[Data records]
########

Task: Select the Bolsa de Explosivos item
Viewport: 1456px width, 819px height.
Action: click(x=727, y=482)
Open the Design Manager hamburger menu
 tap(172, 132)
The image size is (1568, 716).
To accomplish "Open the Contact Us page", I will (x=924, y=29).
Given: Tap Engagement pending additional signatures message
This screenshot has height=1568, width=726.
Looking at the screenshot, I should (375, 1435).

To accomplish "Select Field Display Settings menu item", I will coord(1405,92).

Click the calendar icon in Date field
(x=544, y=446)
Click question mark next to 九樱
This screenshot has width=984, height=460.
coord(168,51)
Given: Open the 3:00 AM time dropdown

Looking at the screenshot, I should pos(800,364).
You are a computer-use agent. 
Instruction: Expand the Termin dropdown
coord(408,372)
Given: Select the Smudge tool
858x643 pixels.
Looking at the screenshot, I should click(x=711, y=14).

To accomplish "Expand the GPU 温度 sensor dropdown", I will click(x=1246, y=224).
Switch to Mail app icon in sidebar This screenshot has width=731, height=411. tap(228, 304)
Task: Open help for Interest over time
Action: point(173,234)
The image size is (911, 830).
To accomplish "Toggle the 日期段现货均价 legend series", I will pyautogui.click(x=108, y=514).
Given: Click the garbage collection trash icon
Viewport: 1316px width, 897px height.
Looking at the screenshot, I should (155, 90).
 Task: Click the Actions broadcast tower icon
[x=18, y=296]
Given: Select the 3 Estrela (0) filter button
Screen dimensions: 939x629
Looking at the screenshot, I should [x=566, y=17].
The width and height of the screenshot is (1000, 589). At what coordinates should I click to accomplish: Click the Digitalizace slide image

########

■ What you need to do
From the entries above, return exactly the line containing "You are a computer-use agent.", the line containing "The image size is (911, 830).", and all lines between, and nothing else.

■ Written solution
You are a computer-use agent. 
Instruction: Expand the Termin dropdown
coord(408,372)
Given: Select the Smudge tool
858x643 pixels.
Looking at the screenshot, I should click(x=711, y=14).

To accomplish "Expand the GPU 温度 sensor dropdown", I will click(x=1246, y=224).
Switch to Mail app icon in sidebar This screenshot has width=731, height=411. tap(228, 304)
Task: Open help for Interest over time
Action: point(173,234)
The image size is (911, 830).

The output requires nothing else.